Given data>
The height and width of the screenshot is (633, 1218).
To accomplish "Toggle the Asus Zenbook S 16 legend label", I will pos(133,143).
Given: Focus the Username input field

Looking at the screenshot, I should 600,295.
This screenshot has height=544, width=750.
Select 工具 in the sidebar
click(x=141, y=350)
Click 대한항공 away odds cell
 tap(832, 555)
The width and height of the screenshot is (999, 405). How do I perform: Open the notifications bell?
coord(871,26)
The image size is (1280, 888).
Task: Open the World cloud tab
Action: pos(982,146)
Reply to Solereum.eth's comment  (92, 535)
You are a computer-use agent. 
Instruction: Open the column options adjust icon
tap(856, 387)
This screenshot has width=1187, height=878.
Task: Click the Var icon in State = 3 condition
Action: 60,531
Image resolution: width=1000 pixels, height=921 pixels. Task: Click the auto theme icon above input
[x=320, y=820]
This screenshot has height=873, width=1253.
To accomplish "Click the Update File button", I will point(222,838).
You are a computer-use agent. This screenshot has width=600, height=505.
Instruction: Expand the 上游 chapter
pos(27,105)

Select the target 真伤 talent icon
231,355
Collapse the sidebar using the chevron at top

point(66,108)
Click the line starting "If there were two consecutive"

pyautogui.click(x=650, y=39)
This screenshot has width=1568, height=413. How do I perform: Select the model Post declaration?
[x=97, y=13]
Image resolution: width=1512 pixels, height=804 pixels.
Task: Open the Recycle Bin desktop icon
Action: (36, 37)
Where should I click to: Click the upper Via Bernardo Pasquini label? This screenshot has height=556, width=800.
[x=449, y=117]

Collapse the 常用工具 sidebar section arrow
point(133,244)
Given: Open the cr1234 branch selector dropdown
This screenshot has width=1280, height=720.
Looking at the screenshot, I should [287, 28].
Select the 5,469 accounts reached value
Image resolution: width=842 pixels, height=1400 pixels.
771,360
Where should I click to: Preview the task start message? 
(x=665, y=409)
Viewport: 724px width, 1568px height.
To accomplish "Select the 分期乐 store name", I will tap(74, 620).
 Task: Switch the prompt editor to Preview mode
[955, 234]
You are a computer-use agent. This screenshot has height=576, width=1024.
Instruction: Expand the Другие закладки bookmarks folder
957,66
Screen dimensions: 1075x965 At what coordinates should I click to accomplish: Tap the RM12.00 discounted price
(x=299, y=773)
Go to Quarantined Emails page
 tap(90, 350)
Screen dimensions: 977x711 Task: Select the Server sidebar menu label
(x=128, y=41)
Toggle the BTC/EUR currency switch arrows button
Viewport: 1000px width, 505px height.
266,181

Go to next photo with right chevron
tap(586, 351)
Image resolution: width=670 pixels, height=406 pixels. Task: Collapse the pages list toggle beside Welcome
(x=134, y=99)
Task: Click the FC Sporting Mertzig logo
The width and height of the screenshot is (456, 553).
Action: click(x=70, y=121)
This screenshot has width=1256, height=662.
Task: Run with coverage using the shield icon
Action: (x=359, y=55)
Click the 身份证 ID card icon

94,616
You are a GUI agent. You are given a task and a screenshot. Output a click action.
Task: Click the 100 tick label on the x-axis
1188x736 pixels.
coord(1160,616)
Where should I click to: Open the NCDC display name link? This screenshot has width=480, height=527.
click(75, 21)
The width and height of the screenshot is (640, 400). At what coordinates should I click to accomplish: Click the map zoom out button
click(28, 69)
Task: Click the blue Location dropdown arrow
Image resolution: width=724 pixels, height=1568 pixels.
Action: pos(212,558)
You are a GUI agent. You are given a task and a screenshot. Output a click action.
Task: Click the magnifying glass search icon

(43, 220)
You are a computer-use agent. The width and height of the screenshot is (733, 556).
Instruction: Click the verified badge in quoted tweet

Description of the task> In the records above, find the line containing "Click the 身份证 ID card icon"; please retype it and every line after it through the last line, exactly and with nothing else.

Answer to this problem>
Click the 身份证 ID card icon

94,616
You are a GUI agent. You are given a task and a screenshot. Output a click action.
Task: Click the 100 tick label on the x-axis
1188x736 pixels.
coord(1160,616)
Where should I click to: Open the NCDC display name link? This screenshot has width=480, height=527.
click(75, 21)
The width and height of the screenshot is (640, 400). At what coordinates should I click to accomplish: Click the map zoom out button
click(28, 69)
Task: Click the blue Location dropdown arrow
Image resolution: width=724 pixels, height=1568 pixels.
Action: pos(212,558)
You are a GUI agent. You are given a task and a screenshot. Output a click action.
Task: Click the magnifying glass search icon

(43, 220)
You are a computer-use agent. The width and height of the screenshot is (733, 556).
Instruction: Click the verified badge in quoted tweet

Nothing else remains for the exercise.